EXERCISE.
Search the entries for the word "Switch" and return every line where it is found.

BEGIN SUPPLIED ENTRIES

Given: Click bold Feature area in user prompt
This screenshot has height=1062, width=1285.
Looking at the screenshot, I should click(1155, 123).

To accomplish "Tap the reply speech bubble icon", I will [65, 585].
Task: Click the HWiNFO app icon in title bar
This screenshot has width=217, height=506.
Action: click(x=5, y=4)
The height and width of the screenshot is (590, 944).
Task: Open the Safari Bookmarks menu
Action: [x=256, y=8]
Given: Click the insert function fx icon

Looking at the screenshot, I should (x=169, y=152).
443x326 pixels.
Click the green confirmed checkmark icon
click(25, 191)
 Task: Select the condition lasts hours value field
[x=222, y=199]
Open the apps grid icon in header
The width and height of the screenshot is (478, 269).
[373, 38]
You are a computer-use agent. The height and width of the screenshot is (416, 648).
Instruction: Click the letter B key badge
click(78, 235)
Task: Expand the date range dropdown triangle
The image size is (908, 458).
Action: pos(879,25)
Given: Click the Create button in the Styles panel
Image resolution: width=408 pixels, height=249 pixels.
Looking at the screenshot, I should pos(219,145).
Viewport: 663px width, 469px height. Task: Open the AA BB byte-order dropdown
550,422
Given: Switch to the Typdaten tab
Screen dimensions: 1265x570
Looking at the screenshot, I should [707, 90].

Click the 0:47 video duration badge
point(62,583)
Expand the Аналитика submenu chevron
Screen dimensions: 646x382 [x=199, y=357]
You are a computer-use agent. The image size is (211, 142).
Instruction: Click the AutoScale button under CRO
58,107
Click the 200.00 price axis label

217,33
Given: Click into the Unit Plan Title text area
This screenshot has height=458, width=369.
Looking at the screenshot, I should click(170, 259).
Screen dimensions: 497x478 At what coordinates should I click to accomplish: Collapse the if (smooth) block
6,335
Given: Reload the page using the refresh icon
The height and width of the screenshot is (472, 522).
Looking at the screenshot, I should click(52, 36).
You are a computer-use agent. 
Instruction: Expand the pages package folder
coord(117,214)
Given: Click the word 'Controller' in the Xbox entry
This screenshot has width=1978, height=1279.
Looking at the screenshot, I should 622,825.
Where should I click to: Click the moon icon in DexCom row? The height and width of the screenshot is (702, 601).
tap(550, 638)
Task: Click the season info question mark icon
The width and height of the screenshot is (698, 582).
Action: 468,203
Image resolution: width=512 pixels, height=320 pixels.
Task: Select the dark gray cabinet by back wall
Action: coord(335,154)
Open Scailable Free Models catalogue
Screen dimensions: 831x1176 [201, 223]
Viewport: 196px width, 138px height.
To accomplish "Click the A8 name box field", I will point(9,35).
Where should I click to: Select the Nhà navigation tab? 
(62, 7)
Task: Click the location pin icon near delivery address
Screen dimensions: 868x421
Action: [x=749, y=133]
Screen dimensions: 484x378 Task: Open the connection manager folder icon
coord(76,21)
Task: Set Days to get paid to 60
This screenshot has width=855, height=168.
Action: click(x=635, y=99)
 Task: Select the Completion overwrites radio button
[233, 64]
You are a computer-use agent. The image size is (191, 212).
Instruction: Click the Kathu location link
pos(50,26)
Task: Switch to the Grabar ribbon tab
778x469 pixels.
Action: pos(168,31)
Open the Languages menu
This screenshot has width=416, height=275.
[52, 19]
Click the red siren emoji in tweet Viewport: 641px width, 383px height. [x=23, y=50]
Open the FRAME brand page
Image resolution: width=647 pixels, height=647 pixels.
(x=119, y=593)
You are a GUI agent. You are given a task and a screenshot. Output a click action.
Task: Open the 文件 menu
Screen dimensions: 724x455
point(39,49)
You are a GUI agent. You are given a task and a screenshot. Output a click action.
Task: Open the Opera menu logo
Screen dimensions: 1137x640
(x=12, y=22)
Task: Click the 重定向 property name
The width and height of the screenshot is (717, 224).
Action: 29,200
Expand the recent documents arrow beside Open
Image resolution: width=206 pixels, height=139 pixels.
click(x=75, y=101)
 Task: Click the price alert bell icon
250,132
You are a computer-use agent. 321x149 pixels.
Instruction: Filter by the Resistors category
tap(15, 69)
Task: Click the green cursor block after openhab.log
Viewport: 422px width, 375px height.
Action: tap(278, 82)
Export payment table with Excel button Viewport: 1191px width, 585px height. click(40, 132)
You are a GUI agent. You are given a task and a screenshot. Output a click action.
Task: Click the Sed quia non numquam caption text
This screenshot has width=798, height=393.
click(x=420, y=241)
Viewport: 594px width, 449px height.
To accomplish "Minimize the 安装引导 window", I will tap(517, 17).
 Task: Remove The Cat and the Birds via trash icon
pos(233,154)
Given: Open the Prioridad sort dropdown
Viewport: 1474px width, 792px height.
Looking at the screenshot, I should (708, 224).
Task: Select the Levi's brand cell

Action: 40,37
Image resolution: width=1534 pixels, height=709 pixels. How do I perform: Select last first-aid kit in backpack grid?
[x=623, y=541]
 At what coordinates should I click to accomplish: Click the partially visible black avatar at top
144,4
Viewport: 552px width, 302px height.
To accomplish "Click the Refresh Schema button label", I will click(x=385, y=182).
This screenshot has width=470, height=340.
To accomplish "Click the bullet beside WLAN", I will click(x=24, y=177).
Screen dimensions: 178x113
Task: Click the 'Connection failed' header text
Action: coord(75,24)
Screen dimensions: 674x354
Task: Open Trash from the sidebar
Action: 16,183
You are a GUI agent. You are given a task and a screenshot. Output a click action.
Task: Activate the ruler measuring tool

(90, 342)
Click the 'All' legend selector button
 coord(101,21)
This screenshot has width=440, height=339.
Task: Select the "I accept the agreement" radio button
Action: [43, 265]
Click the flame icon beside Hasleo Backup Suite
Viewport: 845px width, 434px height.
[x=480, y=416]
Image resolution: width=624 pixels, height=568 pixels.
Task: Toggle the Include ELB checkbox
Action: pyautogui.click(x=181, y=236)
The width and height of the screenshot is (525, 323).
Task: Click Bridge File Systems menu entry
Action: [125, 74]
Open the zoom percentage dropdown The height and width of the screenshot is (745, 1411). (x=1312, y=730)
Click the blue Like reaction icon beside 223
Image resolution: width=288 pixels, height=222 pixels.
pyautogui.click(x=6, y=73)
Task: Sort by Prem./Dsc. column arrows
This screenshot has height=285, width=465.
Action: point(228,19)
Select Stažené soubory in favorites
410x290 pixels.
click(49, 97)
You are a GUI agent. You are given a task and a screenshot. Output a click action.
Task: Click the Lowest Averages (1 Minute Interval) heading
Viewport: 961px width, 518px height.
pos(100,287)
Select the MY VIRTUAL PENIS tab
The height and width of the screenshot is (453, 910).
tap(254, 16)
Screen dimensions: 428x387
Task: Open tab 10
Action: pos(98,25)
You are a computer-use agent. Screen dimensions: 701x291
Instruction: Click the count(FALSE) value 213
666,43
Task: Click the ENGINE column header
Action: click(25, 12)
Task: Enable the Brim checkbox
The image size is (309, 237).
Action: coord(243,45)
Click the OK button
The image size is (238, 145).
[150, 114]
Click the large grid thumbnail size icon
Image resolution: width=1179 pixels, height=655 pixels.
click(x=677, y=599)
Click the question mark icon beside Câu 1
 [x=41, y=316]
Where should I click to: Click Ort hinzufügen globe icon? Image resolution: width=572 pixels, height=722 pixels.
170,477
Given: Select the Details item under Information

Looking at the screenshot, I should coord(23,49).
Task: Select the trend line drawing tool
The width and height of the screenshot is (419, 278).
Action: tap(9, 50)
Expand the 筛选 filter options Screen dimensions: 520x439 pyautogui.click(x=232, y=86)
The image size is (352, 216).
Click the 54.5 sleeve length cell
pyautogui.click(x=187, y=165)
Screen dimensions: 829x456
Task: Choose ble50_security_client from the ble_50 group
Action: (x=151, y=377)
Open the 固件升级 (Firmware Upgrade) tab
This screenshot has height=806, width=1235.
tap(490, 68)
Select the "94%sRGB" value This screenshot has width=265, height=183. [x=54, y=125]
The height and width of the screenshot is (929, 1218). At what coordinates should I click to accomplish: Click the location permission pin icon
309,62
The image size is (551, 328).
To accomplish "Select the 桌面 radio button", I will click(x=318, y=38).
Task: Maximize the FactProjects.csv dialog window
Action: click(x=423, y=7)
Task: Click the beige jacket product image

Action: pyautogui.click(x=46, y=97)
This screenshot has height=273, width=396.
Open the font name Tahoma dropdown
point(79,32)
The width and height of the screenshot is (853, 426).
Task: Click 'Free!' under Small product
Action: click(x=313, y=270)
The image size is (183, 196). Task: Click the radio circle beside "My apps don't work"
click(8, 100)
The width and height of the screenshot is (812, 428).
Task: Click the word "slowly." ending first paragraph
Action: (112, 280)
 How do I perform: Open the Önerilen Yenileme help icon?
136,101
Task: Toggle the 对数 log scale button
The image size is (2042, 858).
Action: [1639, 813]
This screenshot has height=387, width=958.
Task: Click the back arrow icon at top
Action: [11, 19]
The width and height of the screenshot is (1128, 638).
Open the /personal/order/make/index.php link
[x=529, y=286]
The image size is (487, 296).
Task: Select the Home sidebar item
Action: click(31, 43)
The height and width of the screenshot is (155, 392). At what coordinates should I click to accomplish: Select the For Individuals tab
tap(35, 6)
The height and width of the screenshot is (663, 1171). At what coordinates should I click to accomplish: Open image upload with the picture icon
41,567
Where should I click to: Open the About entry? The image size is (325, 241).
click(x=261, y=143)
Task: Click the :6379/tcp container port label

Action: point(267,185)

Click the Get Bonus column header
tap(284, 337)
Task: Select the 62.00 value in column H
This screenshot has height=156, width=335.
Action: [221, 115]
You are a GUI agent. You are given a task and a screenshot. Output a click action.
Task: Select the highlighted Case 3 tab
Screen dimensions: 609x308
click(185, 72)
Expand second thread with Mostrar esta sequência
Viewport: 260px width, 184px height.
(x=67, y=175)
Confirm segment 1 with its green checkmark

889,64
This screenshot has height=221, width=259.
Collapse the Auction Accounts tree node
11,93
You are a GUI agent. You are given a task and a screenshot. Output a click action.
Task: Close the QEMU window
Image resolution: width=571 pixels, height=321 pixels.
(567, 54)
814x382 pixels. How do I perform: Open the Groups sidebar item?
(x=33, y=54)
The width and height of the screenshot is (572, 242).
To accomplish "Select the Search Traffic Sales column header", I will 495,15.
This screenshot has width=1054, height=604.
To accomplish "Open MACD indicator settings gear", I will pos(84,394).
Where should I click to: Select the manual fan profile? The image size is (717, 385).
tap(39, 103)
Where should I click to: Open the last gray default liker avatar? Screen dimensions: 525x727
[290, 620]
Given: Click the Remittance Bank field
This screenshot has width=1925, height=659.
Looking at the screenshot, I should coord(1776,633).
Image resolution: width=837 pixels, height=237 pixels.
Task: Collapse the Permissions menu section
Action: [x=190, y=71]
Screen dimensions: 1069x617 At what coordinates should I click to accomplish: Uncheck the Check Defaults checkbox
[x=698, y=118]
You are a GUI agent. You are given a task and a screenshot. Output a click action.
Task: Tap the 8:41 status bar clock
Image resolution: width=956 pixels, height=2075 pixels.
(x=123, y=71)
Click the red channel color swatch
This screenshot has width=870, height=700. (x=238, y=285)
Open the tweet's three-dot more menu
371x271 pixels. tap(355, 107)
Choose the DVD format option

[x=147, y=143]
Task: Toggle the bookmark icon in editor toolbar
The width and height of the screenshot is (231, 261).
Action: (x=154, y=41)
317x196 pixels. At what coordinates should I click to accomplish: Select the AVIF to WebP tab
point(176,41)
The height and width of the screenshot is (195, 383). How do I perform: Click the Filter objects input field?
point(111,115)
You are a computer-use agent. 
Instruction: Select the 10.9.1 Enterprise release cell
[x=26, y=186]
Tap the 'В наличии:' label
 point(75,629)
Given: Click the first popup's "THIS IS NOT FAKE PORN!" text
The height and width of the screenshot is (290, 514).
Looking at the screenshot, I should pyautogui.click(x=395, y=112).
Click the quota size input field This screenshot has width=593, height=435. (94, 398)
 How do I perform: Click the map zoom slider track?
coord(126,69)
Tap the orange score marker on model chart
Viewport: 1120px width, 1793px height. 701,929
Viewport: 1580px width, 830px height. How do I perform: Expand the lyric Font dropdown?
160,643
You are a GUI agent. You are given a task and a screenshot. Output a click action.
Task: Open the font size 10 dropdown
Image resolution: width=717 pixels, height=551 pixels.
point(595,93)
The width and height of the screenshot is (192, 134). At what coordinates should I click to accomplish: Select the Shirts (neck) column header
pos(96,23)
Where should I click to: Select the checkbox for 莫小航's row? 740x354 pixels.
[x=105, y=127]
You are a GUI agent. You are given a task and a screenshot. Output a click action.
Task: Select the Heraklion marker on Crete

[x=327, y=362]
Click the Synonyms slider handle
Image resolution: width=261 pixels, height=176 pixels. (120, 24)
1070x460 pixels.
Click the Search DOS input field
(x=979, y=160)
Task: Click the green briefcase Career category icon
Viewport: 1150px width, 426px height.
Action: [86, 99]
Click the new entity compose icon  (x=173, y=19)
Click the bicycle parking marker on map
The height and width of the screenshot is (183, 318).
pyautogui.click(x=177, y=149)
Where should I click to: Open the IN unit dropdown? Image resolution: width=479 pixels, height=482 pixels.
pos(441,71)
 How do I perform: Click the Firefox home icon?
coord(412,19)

END SUPPLIED ENTRIES

EXERCISE RESULT.
Given: Switch to the Typdaten tab
Task: Switch to the Grabar ribbon tab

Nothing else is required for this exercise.